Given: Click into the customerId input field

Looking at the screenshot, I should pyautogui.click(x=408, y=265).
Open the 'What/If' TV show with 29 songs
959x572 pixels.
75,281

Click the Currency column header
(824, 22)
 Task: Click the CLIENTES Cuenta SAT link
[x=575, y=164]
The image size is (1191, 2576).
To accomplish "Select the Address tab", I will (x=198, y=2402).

--

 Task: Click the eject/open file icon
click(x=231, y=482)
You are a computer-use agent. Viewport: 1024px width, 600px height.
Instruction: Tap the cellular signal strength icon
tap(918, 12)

--

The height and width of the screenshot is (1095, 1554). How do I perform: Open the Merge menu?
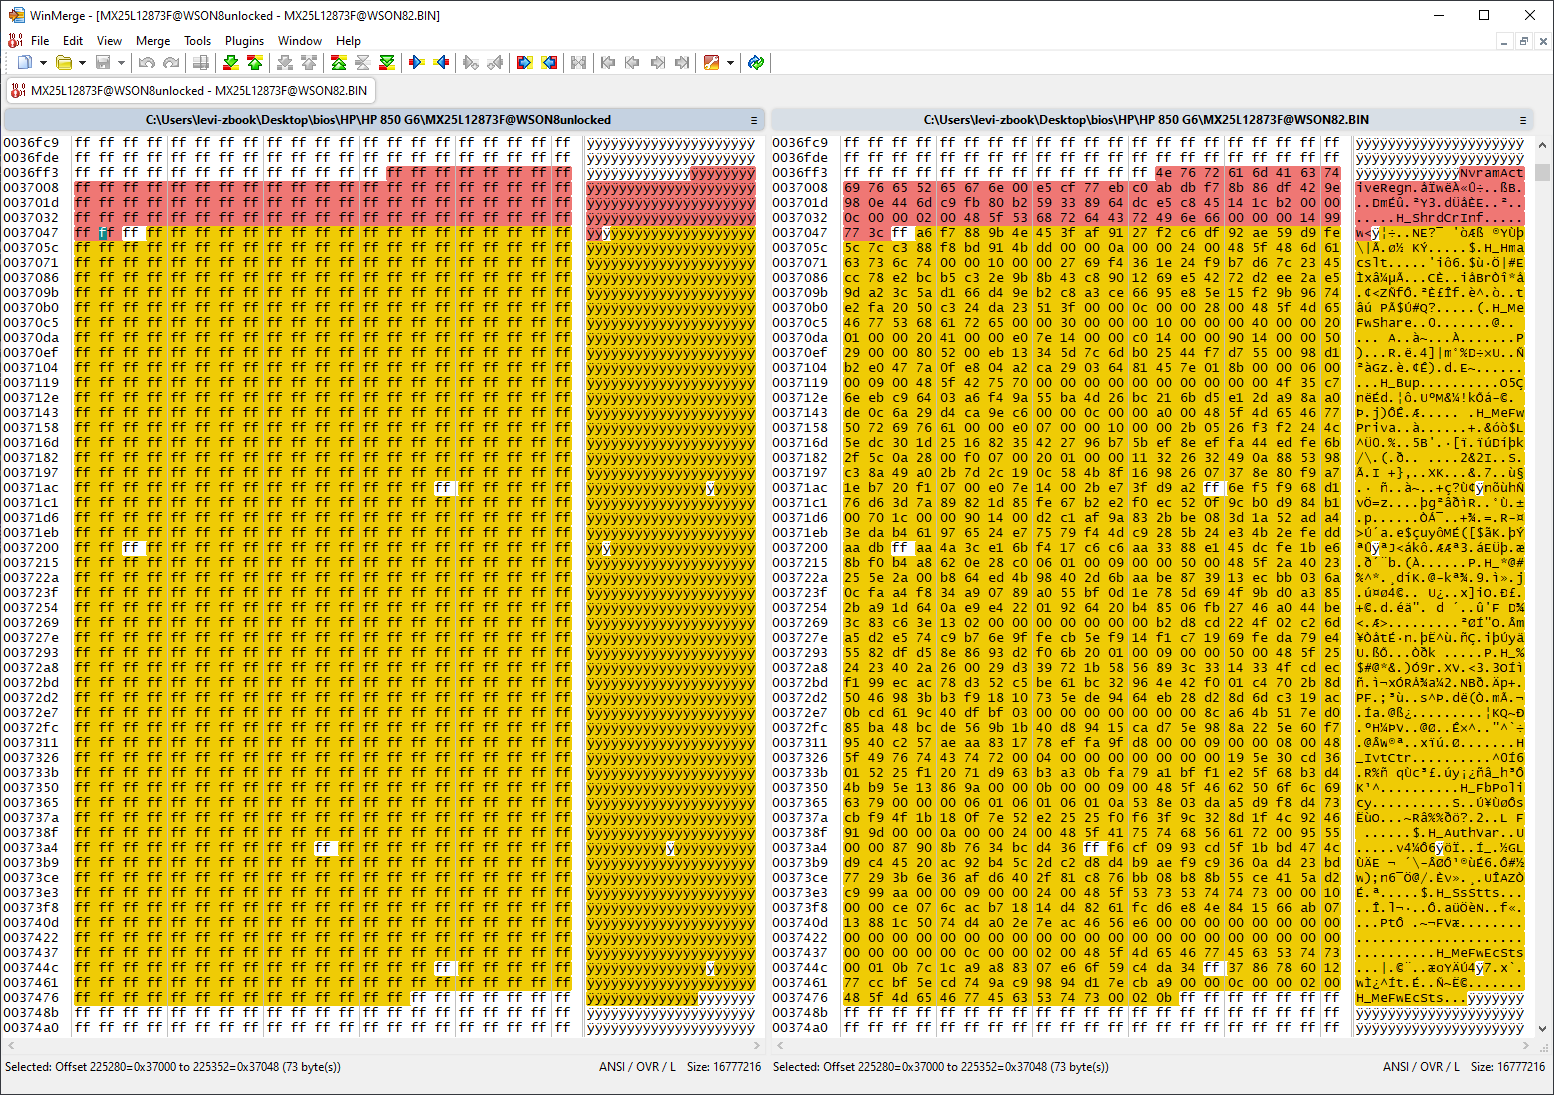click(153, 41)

§ **What this task involves**
Please write out, exactly as they appear above, only the lines in the stretch from the line with "Given: Click into the customerId input field" through the line with "The image size is (1191, 2576).".

§ **Answer section**
Given: Click into the customerId input field

Looking at the screenshot, I should pyautogui.click(x=408, y=265).
Open the 'What/If' TV show with 29 songs
959x572 pixels.
75,281

Click the Currency column header
(824, 22)
 Task: Click the CLIENTES Cuenta SAT link
[x=575, y=164]
The image size is (1191, 2576).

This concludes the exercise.